Philip was well versed in using all the arts of persuasion, including bribery, to get his forces into enemy cities without needing to fight. But when inside traitors were not available to let his forces into an enemy city, Philip was not willing to see his military operations bogged down every time he was confronted with well defended enemy fortifications. He wanted to be able to capture enemy cities quickly. He had the advantage that, as king, he was much less dependent on his soldiers’ good will than were the generals of southern Greek city-state forces. Philip could order his men to take risks and perform labors that a city-state commander could not contemplate. In addition, since Philip employed many thousands of non-Macedonian troops—Thracians, Illyrians, mercenaries from southern Greece—who were relatively expendable, he could contemplate sustaining fairly high casualties with relative equanimity. Still, he would not want to sustain excessive losses, which would damage morale in his army. To attack fortifications effectively, the defenders on the wall had to be “softened up” first and/or the walls or gates needed to be breached, and that called for a specialized siege train.

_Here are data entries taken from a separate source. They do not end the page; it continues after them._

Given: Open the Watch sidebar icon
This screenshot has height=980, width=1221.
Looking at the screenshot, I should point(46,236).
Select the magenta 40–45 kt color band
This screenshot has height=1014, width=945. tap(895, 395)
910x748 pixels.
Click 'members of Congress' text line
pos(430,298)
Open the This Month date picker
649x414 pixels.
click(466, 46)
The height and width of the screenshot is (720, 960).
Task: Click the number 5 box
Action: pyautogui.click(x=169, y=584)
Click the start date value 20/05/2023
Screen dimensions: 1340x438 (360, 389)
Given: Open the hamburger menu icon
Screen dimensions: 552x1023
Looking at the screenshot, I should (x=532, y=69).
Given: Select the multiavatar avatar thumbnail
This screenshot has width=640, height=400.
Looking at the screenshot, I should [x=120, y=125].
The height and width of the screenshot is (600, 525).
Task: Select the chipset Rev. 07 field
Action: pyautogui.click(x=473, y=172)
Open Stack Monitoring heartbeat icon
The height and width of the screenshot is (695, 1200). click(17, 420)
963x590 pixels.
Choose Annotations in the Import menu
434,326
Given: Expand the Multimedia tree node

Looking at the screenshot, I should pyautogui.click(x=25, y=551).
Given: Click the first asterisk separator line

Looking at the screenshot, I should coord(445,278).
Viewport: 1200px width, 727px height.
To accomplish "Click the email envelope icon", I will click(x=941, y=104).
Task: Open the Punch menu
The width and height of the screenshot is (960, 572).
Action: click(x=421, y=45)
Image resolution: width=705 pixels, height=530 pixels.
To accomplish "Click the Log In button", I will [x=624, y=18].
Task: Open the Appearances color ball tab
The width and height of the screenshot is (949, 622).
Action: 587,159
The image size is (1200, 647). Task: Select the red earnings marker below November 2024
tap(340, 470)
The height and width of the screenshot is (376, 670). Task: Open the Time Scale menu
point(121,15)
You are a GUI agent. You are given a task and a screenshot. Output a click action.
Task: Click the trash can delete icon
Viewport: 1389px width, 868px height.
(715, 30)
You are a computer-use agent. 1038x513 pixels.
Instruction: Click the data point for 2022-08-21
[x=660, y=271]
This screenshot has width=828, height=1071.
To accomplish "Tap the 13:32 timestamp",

Great advances in siege technology had been made in the Greek world early in the fourth century, especially in the forces of the Sicilian tyrant Dionysius of Syracuse. The key was the invention of the torsion principle: using ropes made of hair and/or animal guts wh
ich would be twisted with great force to create enormous dynamic tension. The sudden release of that tension could propel missiles—bolts of various sorts from smaller catapults; rocks and the like from larger ones—that could be used to force enemy soldiers on walls to duck down behind the walls for cover, enabling siege ladders to be raised against the walls and scaled; or else to batter the walls and/or gates in the hope of breaking holes in them. In the former task groups of highly trained archers firing at the tops of the enemy walls would help. In the latter task it would help to send forward, under cover, sappers who could dig under the walls, undermining and weakening them. In addition, more elaborate siege engines came to be developed. Mantlets covered with raw or wet ox-hides could provide cover for groups of specialists to drag battering-rams up to the gates and try to smash them open. Siege towers on wheels could be moved up to the walls and provide a platform for one’s soldiers to engage the enemy soldiers on the wall, attempting to cross over and win control of the wall. All of this siegecraft was still in development in Philip’s day: it was not until the very end of the fourth century and the early third century, in the army of Demetrius the Besieger, that Greek siegecraft reached its height. But Philip made sure to have the best siege technicians and machinery available in his day, and thanks to them his siege operations were mostly very successful.